Here's a piece that the ABC did on Lucaston Park Orchards, the nearest neighbouring orchard to Pilgrim Hill, a few years back. Andrew and Sylvia Griggs have been kind enough to support and encourage us and introduce us to the world of orchardists and seasonal fruit pickers; a world we want to be part of. 

It fills us with excitement to think that - God willing - we will one day host seasonal workers just like those in the story. I look forward with hope to the day when Pilgrim Hill will buzz with the activity of apple season.
Here's a tiny bit of a poem for you, crammed with meaning (in true 17th century style), from the second part of John Bunyan's Pilgrim's Progress.
Apples were they with which we were beguiled;
Yet sin, not apples, hath our souls defiled.
Apples forbid, if ate, corrupts the blood;
To eat such, when commanded, does us good.
Drink of his flagons, then, thou Church, his dove,
And eat his apples, who are sick of love. 
Now, there is nothing in Genesis to suggest that the fruit of the tree of the Knowledge of Good and Evil (yes, the origin of our phrase 'forbidden fruit') was anything like an apple. It's just an image that has proved hard to shake and has had a long tradition in art and literature.

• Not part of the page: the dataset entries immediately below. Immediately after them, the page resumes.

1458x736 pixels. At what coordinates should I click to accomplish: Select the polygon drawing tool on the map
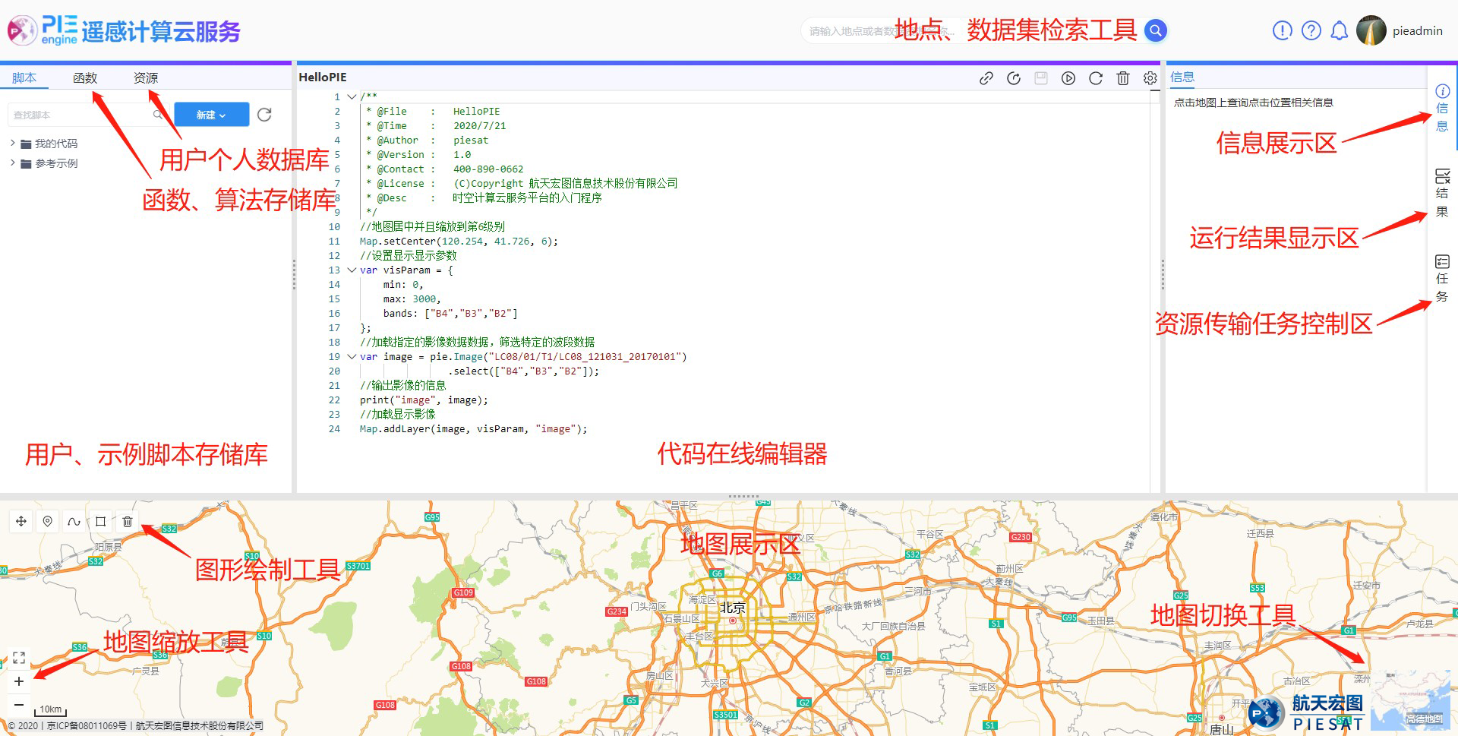point(100,521)
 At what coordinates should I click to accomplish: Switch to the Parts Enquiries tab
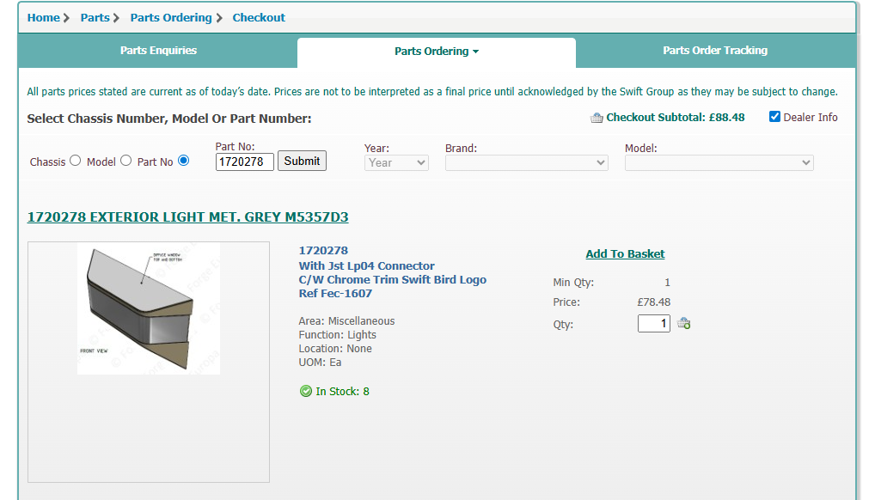click(x=158, y=51)
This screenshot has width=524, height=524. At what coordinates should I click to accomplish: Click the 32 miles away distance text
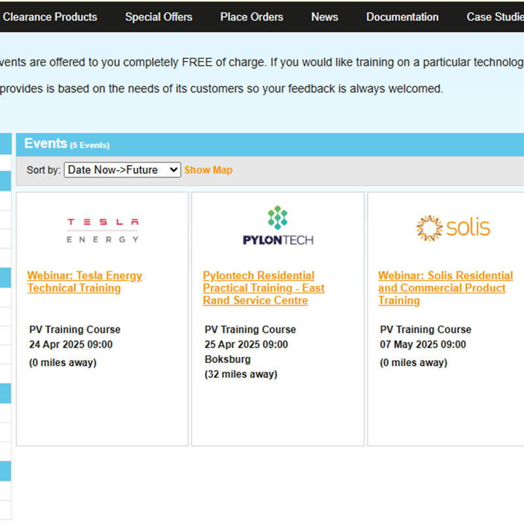(241, 374)
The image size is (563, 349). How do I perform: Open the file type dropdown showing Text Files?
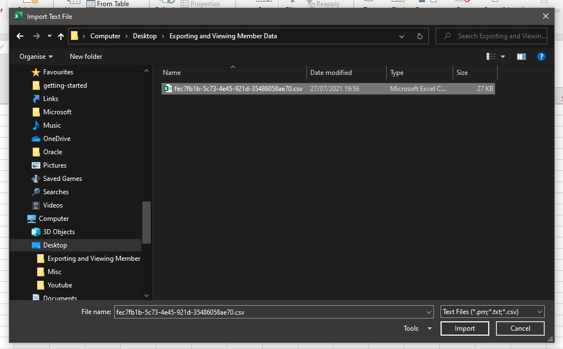pyautogui.click(x=490, y=311)
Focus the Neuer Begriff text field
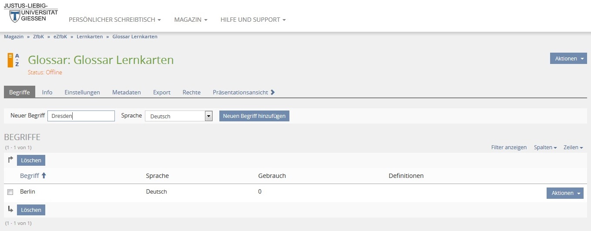Viewport: 591px width, 231px height. (81, 116)
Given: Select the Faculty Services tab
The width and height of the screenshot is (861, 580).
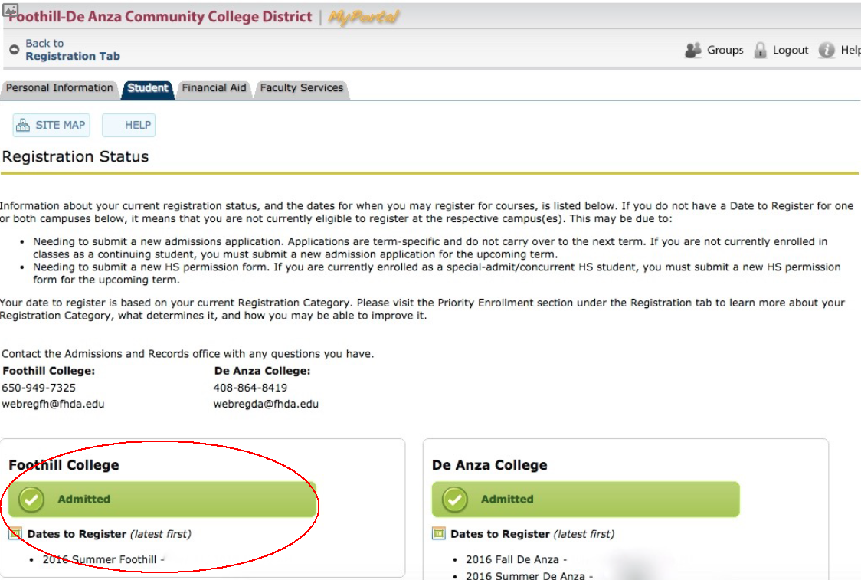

Bunyan takes the idea further and reminds us that even if it was indeed an apple, we now enjoy them guiltlessly as part of God's creation. (There's quite a bit more going on, with the final lines referencing The Song of Solomon, but I'm trying really hard not to turn this into a literary post...feel free to comment below if you want to unpack it further.)

Apples were made to gleam on branches, simmer in pots, inspire poets, ferment in vats, nourish people and possums, and to remind us that "something is gathered in,/Worth the lifting and the stacking" (James McAuley's "In the Huon Valley"). Also, perhaps, to bring French backpackers to Tasmania.